E’ abbastanza noto che l’identità di un attore passa anche dal suo aspetto e da come questo rimanga tale dentro e fuori di un film. Se pensiamo a Tom Cruise, egli fondamentalmente in tutti questi anni ci ha abituati a vederlo in due versioni di se, quella in stile “Top Gun” con capello corto e curato, oppure quella “made for action” con capello lungo che infonde in lui un’aurea macista ed allo stesso tempo romantica. In linea di massima anche nelle apparizioni in pubblico egli appare sempre con queste due tipologie di look. Ora per fare un altro esempio di quanto appena esposto possiamo prendere in esame un altro attore amato e odiato a periodi alterni un po’ da tutti: Nicolas Cage. Il nipote di Coppola pur non godendo di una folta capigliatura ha anch’esso due versioni di se, e queste lo vedono con i capelli corti oppure lunghi indipendentemente dalla presenza di un toupe che ne diminuisca la stempiatura. Questa due esempi servono ad introdurre uno dei concetti base di “Fury”, ossia di quanto sia affascinante Brad Pitt anche con cicatrici ovunque e improponibile taglio rockabilly. La pellicola di David Ayer (da non confondere con il collega David Hayter) a parte far sembrare “Salvate il soldato Ryan” di Spielberg un film anti-patriottico, recupera la regola base del cappello di “Over the Top” per far capire allo spettatore quando si sta per inscenare il dramma, o quando questo lascia lo spazio al cameratismo e all’esaltazione dell’eroe americano.

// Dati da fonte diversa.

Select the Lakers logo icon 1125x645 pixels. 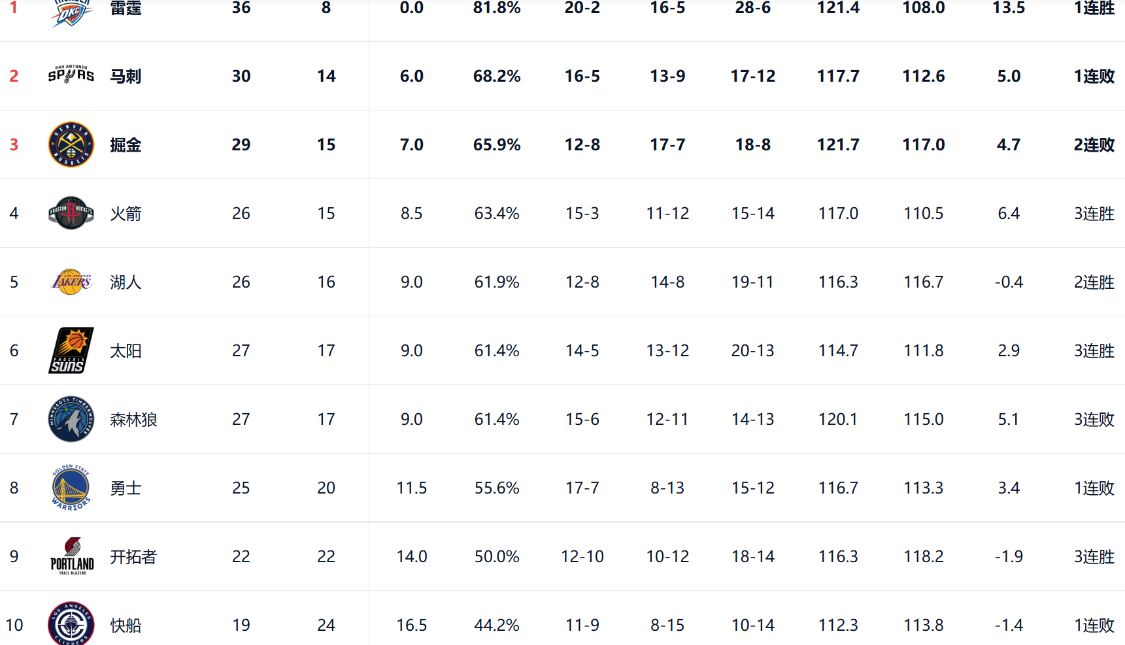pyautogui.click(x=71, y=282)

Vi ricordate questi momenti?Se nel film con Stallone il suo personaggio portava il frontino del cappello dietro la nuca per trovare forza e concentrazione necessaria così da per vincere a braccio di ferro, il buon David Ayer, qui anche sceneggiatore quindi se c’è un colpevole per quanto uno si ritrova a guardare questo è solamente lui, sostituisce il berretto con un elmetto e descrive, grazie all’uso che ne fa il personaggio di Brad Pitt (wardaddy per gli amici), le due anime drammatiche del film. Possiamo quindi affermare che quando l’elmetto viende indossato ci verranno messe difronte situazioni disperate che per quanto ostiche troveranno una risoluzione tutto sommato positiva. Al contrario quando il nostro caro wardaddy non indossa il copricapo metallico, sfoggiando l’incredibile tenuta della brillantina che non scompone il taglio di capelli nemmeno quando una granata scoppia al suo fianco, la situazione disperata prevede una risoluzione comunque drammatica (qualcuno muore insomma).

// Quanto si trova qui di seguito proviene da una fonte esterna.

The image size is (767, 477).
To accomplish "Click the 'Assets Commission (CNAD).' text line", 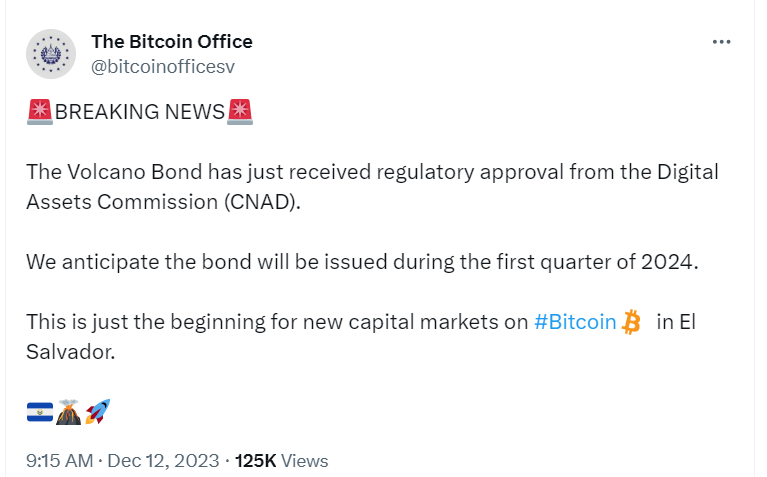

“Fury” più che un film sulla guerra e sui soldati, è l’esaltazione dell’eroe, di quella persona capace di fare la differenza in qualsiasi situazione e che è ovviamente affiancata da compagni che non possono far altro se non sottostare a tale figura, sfoggiando la loro unica utilità nel massimo splendore possibile, ossia morire per il capo. Brad Pitt per quanto attore dalle note capacità non è in grado di sostenere l’accozzaglia di luoghi comuni di cui è infarcita la sceneggiatura (ma regala comunque un’ottima prova attoriale), ad aiutarlo nel fallire nell’impresa di salvare almeno il salvabile ci pensano i personaggi secondari che quando non parlano come fossero usciti da un film di guerra con Lee Marvin o John Wayne, fanno di tutto per sottolineare il fatto che sono macchiette inutilmente stereotipate. A mettere però una pietra tombale sull’intera pellicola arriva proprio la scialba regia di David Ayer che alle prese con un film dall’estetica e narrazione classica (ricordiamo che “End of Watch” era ben distante da questo suo ultimo lavoro), si ritrova a non saper come gestire il tutto con un piglio personale, decidendo quindi di annullarsi tra le immagini che crea omaggiando il passato dei film bellici di quarant’anni fa. “Fury” è però anche il racconto di formazione di un ragazzo che per necessità o errori organizzativi si ritrova nella squadra di wardaddy e vivrà assieme a loro gli ultimi giorni della guerra contro i nazisti. Approfondire questo aspetto del film, l’unico motivo per cui comunque varrebbe la pena vederlo (anche se pure in questo caso ci sono momenti al limite dell’imbarazzo per originalità di esposizione), sarebbe rovinare l’unica nota positiva della pellicola che nemmeno nel finale riesce a regalare qualche sorpresa, se non quella legata agli incredibili capelli di Brad “wardaddy” Pitt, che non vedevamo così belli dai tempi di “Sette anni in Tibet”.